Sem terem a necessidade de recorrer a todos elementos da designada digital culture, nomeadamente os processos técnicos, as formas de expressão e narrativas ou as experiências imersivas, podem facilmente – e sublinho- com criatividade, amplificar a sua comunicação com ideias das mais simples às mais complexas: uma companhia de teatro ou dança, um vídeo no YouTube com uma entrevista com o autor, encenador, ou até algum protagonista; uma orquestra com partilha de alguns ensaios, um artista plástico a mostrar o seu estúdio; um escritor ler umas páginas do seu novo livro num podcast, entre muitas outras formas…Embora alguns deste passos já tenham sido dados, agora precisam de ganhar uma nova dinâmica e consistência.
Porque as vantagens de aplicar os new media são significativas e de diversa ordem.
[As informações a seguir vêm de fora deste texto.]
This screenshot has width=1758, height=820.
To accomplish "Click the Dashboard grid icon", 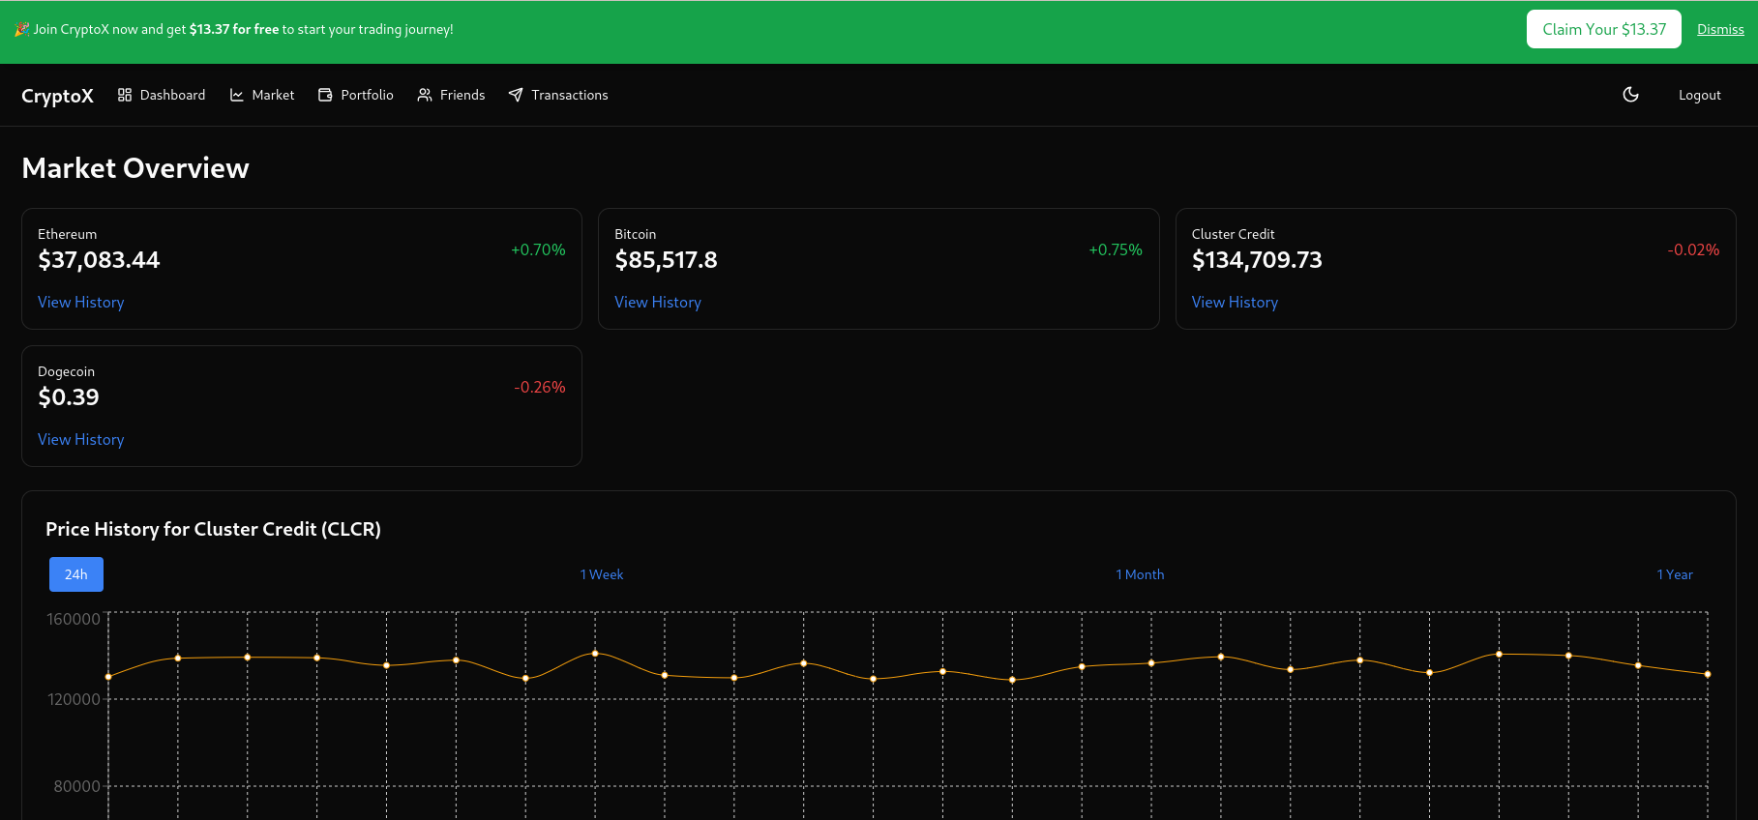I will (x=125, y=95).
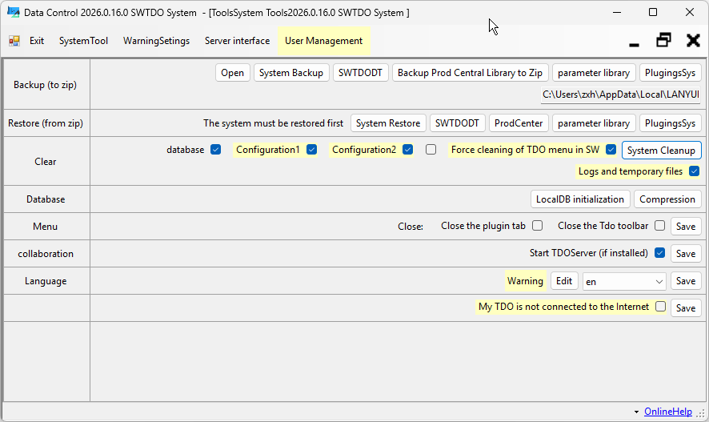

Além de terem a possibilidade de divulgação junto do público antes das suas performances, podem criar uma maior expectativa ou até uma descrição mais pormenorizada; criar espaços de diálogo directo entre as suas comunidades e os artistas, sem necessidade de intermediação; ter o feedback imediato e reacção do seu público; criar também uma sensação de pertença e igualmente de benefícios ao público mais fiel e frequente; e, acima de tudo, uma vantagem primordial ao aplicar os new media, um maior engagement e impacto na sociedade.
Esta pode ser, no fundo, a questão mais sensível. Mas se todos consideramos a cultura como um pilar fundamental, quer para a construção dos nosso valores e personalidade como indivíduos, ou como forma de construirmos a nossa memória e identidade no plano colectivo, se ao agentes culturais desejam ter uma participação activa na disseminação das suas ideias e lançar a discussão para os temas mais abrangentes e delicados da sociedade contemporânea, se a comunicação e o marketing tem evoluído ao longo das últimas décadas, então estão reunidas todas as condições para que ao agentes culturais tenham todos os aplausos…
Contudo, é preciso também olhar para este “intervalo” com outra perspectiva: a de que o Covid-19 nos obrigou infelizmente a suspender por momentos as nossas vidas, ao distanciamento social, mas também a parar e reflectir e olhar para o futuro que se advinha repleto de novos desafios. Nesta área de actividade, que a comunicação e o marketing não deixem de ser um cargo meramente funcional ou secundário, mas que se admita possa estar à disposição, com todas os novos meios digitais para a captação e fidelização de novos públicos e audiências para todos os agentes culturais ou, para ser ainda mais objectivo e concluir, se o marketing é uma arte, porque não estar igualmente ao serviço da arte?